L’affaire Esther Diki Nzoghet a provoqué l’émoi au tribunal de première instance de Franceville.© Dépêches 241

Libreville, le 24 août 2026-(Dépêches 241). Le 13 juin 2024, la petite ville d’Okondja, dans le Sud-Est du Gabon, enregistrait un drame des plus effroyable: G.M, âgée seulement de 13 ans au moment des faits, mettait du camphre dans un verre de jus destiné à sa mère, Esther Diki Nzoghet, pour dit-elle, l’endormir profondément afin de pouvoir sortir librement la nuit.
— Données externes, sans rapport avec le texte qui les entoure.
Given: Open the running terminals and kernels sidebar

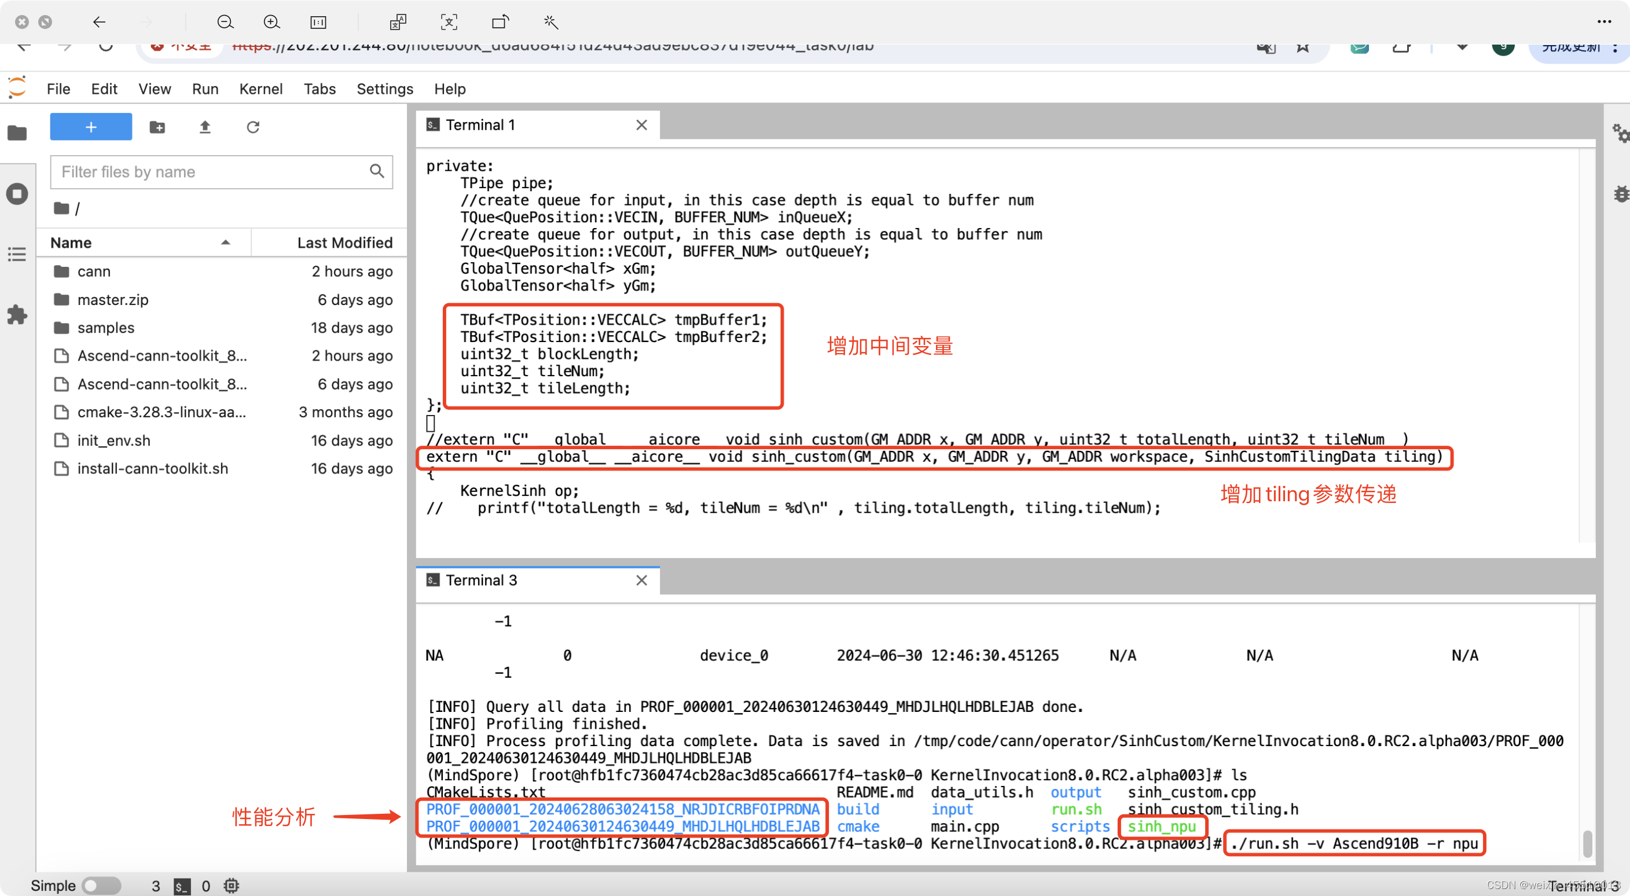Looking at the screenshot, I should click(17, 194).
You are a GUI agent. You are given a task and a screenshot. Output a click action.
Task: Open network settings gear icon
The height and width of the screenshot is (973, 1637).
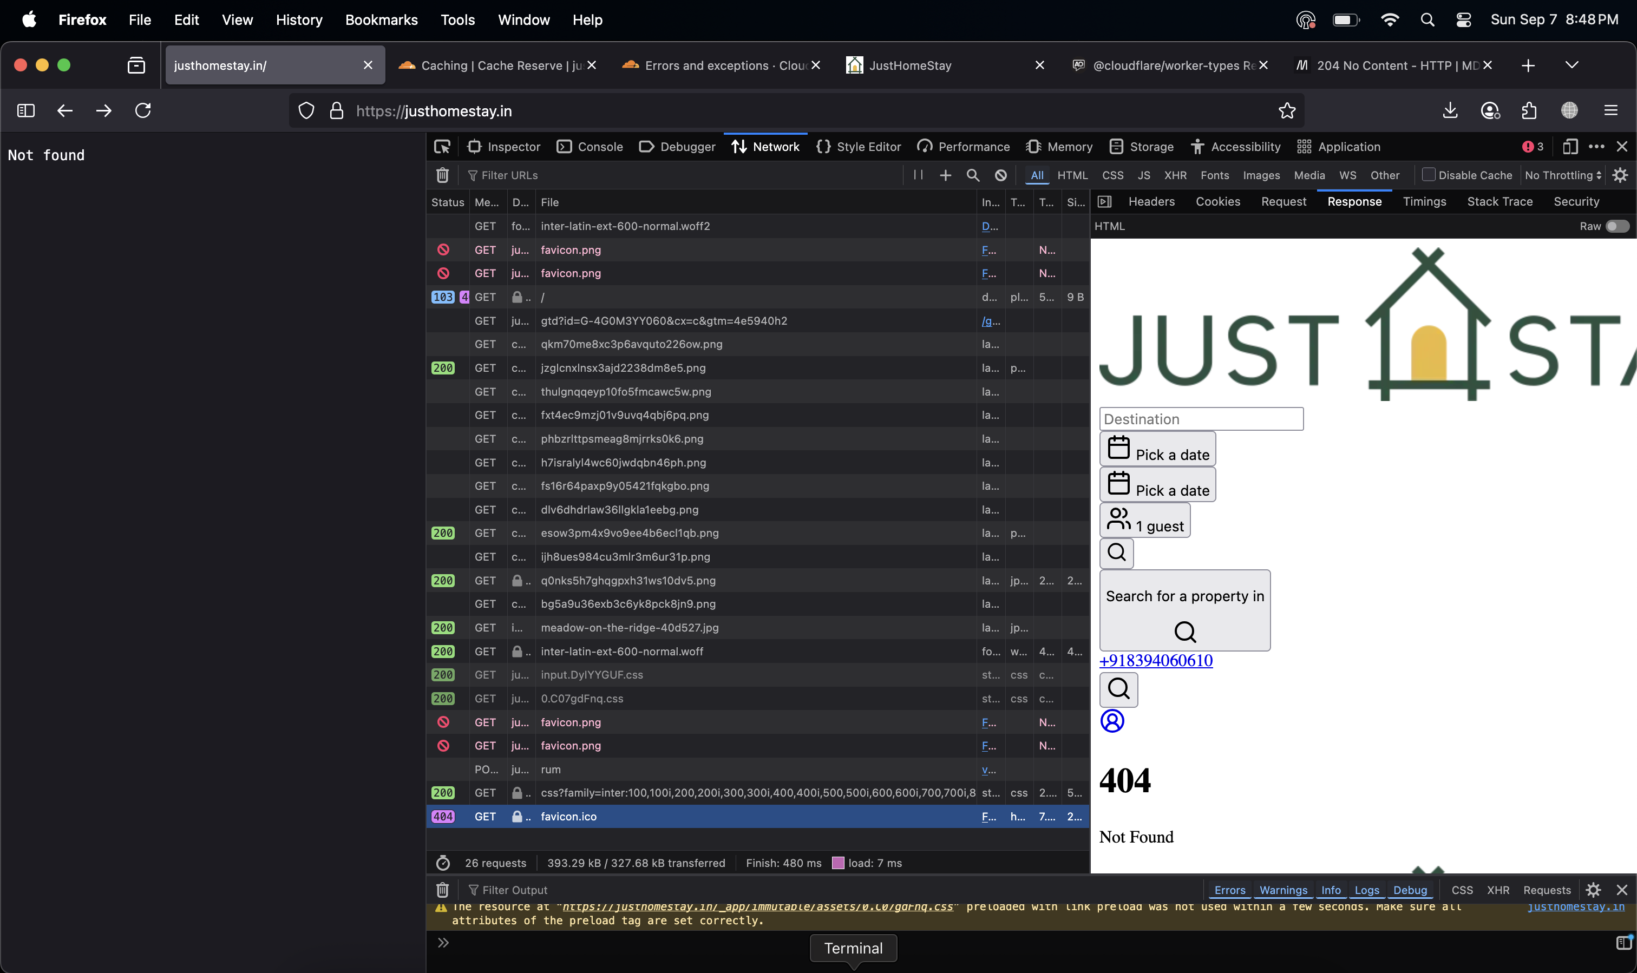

Sauf que, ce qui devait être un sommeil profond s’est transformé en sommeil éternel, faisant passer sa génitrice de vie à trépas. Présentée devant le tribunal de première instance de Franceville le 19 août dernier, elle a été condamnée à 12 mois de prison dont 7 assortis du sursis, ainsi qu’à une amende de 3 millions de fcfa.

La vie d’Esther Diki Nzoghet, une mère gabonaise, a basculé dans l’au-delà un jour de 13 juin 2024. Après avoir consommé un verre contenant du jus remis par sa fille, l’infortunée aurait ressenti un violent malaise. Conduite au centre de santé de la localité, les personnels soignants n’avaient fait que constater son décès.

L’enquête ouverte aussitôt avait rapidement conduit les éléments de la gendarmerie locale vers la fille de la défunte, G.M, âgée de 13 ans à l’époque. Confondue par les éléments des forces de l’ordre, la jeune fille passa aux aveux: avec un sang froid peu commun, elle dit avoir mis du camphre dans la boisson de sa mère pour l’endormir profondément, afin qu’elle puisse sortir nuitamment retrouver son amant.

Toujours selon les informations relayées par le quotidien l’Union, la jeune fille supportait de plus en plus mal les réprimandes de sa mère et le regard de cette dernière concernant ses sorties nocturnes et sa relation amoureuse. Si elle a été placée sous mandat de dépôt le 21 juin 2024, G.M avait bénéficié d’une liberté provisoire avant d’être ramenée devant le tribunal le 19 août dernier.

Ayant reconnu les faits, le ministère public a sollicité des circonstances atténuantes, au regard du jeune âge de l’accusée au moment des faits, mais a surtout requalifié l’acte en homicide involontaire, la condamnant ainsi à 12 mois de prison dont 7 assortis du sursis, ainsi qu’à une amende de 3 millions de fcfa.